Konuşmakla sorunlar çözülmüyor
Balıkesir Karesi ve Altıeylül ilçeleri Süt Üreticileri Birliği Başkanı Cihat Şimşek ise Ulusal Süt Konseyi'nin yaklaşık 2 yıldan beri devam eden 1.15 kuruş fiyatının Türkiye'nin bir çok noktasında fiyatı aşağı doğru ivme kazandırdığını söyledi. Ulusal Süt Konseyi'nin 2015 yılında gerçekleştirdiği seçimde konseye seçilen ziraat odaları ve damızlık birliklerinin olduğunu ifade eden Şimşek, "Konseyin fiyatı yerinde durmayınca yaklaşık 3 gün öncesi Ziraat Odaları Merkez Birliği Genel Başkanı hem Ziraat Odalarının hem de konseyde bulunan üyeliklerinden çekildiklerini açıkladılar.

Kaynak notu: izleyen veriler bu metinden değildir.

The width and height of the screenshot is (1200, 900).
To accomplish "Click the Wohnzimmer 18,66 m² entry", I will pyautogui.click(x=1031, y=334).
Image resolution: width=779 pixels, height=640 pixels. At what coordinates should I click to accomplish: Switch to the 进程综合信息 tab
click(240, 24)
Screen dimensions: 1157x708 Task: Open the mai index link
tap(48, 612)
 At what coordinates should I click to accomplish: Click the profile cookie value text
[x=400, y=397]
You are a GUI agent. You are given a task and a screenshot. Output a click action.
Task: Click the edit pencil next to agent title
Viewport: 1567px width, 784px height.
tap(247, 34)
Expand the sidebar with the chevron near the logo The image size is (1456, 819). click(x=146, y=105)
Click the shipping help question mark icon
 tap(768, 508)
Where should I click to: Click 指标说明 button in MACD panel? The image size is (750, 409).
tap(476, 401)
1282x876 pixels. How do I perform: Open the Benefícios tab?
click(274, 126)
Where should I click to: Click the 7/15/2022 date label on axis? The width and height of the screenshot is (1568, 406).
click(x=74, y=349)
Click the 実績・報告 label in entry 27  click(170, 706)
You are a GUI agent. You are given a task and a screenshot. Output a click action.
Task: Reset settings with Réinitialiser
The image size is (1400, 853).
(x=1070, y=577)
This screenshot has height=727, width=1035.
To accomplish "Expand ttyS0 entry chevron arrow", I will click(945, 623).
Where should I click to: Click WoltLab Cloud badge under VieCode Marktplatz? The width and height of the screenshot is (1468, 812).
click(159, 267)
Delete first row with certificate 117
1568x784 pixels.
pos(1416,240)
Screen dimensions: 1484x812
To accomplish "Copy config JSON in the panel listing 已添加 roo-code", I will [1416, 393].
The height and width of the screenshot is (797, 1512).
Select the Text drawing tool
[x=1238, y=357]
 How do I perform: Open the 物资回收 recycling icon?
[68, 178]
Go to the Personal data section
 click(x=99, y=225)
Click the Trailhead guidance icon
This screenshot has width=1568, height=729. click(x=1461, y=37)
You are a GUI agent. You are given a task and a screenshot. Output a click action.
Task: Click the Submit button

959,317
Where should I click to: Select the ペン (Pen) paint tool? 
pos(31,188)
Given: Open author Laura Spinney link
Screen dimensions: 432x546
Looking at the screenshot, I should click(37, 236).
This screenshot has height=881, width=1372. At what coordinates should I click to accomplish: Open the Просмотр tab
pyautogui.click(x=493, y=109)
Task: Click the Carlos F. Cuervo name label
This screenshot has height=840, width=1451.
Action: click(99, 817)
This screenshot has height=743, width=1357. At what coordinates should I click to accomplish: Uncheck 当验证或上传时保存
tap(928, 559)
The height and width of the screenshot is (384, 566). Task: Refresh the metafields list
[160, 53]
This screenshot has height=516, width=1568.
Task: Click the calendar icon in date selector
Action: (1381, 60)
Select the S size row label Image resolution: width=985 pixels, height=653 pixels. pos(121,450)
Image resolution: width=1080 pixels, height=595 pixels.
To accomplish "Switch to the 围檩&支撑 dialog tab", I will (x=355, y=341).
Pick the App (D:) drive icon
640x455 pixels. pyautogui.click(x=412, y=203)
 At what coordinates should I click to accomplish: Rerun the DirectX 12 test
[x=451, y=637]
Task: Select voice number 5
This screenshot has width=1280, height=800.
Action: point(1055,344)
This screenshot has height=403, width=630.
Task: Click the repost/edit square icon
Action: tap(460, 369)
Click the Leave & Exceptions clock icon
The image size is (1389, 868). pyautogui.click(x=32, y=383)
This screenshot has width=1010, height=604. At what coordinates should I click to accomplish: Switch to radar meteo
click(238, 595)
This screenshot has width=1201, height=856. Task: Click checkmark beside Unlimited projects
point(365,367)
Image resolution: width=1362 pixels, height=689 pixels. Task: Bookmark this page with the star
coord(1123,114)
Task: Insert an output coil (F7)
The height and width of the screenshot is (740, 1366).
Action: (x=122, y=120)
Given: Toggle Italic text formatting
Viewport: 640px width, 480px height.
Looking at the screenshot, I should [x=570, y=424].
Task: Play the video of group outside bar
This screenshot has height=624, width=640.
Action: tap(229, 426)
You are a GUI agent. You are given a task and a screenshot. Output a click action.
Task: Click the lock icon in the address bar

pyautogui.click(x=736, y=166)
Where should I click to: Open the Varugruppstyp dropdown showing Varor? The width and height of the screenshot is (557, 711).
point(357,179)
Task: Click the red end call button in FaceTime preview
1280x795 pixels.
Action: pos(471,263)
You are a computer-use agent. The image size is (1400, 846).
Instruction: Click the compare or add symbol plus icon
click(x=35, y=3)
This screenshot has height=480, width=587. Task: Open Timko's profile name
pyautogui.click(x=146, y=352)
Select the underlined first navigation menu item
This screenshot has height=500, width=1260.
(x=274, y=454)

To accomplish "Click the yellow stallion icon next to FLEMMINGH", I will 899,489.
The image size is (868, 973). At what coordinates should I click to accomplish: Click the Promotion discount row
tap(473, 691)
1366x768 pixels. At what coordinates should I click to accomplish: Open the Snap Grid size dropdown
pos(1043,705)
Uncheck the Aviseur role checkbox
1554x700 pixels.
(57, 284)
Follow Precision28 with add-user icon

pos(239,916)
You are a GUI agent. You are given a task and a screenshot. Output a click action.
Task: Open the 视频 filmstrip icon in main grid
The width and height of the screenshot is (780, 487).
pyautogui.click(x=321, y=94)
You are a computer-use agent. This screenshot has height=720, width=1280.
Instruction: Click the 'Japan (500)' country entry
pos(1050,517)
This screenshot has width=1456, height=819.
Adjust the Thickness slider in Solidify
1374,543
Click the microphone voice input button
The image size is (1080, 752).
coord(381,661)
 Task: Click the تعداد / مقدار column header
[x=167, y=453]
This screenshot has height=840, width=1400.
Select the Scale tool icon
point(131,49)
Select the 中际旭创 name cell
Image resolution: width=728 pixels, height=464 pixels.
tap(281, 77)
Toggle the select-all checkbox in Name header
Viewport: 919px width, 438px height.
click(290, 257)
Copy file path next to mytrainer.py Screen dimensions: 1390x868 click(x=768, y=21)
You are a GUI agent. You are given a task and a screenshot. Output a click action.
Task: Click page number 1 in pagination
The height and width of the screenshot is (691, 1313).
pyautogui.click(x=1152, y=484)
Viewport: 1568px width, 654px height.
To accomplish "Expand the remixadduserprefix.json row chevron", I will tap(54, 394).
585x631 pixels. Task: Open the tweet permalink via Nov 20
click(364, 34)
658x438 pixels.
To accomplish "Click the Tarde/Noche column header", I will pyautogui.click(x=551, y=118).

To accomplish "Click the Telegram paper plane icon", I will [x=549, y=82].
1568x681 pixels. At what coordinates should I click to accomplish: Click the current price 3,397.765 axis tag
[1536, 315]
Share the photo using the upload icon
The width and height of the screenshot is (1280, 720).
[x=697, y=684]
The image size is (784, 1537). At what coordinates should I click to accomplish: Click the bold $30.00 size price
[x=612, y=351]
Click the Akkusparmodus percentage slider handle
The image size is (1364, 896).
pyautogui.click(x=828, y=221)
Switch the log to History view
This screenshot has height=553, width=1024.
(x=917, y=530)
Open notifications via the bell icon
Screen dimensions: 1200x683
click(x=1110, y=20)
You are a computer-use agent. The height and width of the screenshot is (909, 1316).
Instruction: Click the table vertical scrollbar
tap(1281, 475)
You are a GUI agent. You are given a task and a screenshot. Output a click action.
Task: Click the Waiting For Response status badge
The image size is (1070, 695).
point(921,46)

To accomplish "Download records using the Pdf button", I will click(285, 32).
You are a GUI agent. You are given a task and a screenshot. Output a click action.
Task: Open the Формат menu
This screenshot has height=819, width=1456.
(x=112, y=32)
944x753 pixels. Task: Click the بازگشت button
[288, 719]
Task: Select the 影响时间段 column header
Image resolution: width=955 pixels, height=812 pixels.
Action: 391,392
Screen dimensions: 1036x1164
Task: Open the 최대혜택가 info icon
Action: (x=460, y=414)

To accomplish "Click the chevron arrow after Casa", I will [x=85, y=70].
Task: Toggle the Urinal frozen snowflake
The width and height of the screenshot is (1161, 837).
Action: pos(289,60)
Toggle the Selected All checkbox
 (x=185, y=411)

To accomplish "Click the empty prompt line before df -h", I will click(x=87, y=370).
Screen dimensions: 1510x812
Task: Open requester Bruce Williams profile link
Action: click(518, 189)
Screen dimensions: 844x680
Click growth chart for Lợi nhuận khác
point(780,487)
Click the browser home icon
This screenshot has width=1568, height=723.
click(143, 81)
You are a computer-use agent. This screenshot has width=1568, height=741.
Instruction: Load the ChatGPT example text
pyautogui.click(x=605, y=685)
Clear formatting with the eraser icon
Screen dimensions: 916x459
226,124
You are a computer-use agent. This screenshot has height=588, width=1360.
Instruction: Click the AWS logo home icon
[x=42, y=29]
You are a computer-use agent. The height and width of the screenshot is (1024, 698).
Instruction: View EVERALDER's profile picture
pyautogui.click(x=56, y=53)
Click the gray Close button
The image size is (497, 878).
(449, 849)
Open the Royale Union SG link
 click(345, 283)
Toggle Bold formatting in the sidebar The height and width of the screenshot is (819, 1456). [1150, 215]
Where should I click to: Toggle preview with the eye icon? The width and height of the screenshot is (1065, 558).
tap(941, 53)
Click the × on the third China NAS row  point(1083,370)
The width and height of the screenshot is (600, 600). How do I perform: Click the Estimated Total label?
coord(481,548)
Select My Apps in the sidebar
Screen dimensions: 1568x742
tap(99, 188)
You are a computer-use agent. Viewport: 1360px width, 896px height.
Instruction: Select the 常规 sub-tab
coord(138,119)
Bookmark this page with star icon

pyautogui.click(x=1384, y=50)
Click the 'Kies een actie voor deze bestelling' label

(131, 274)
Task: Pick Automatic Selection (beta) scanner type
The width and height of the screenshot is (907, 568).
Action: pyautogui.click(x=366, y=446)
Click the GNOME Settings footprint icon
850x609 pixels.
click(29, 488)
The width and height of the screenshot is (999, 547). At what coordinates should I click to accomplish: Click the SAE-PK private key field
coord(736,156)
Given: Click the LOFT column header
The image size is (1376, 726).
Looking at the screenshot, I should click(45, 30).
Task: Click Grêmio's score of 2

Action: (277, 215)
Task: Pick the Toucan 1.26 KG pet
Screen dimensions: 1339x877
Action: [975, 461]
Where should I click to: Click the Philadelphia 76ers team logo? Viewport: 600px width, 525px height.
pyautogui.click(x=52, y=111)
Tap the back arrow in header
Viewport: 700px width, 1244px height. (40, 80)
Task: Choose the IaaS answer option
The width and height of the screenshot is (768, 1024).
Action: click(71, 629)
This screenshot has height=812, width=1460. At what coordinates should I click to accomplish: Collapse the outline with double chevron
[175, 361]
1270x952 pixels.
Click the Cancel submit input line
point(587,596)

Doğru bir karar aldıkları kararı destekliyoruz" dedi. Balıkesir Ziraat Odası Başkanı Sami Sözat ise birilerinin oturduğu yerden "Süt bu fiyattan alınacak" demesiyle bu işlerin olmayacağını ve bunun çaresini de Tarım Bakanlığı'nın bulması gerektiğini söyledi. Koyunculuk yapanların meralarının elinden gittiğini ve bu yüzden hayvancılığın köyde bitmek üzere olduğunu söyleyen süt üreticilerinden Mehmet Ünlü ise "Köyümüz bayır köyü olduğundan dolayı hayvancılık yapmaya uğraşıyoruz. Hayvancılığı köy içinde evlerimizin yanında damlarımızda yapmaya çalışıyoruz. Köy meralarında ve süt fiyatlarında sıkıntılarımız var. Yem fiyatları süt fiyatlarına oranla çok yüksek onun için bizim de hayvancılığı yapabilmemiz mümkün değil. Köyde yavaş yavaş hayvancılık bitmek üzere. Onlarda bu işleri zamanla ya yapacak ya da yapamayacak. Zaten koyunculuk yapanların da meraları elinden gittiği için hayvancılık köylerde bitmek üzeredir. Bizler de son mücadelemizi köy içinde vermeye uğraşıyoruz" şeklinde konuştu.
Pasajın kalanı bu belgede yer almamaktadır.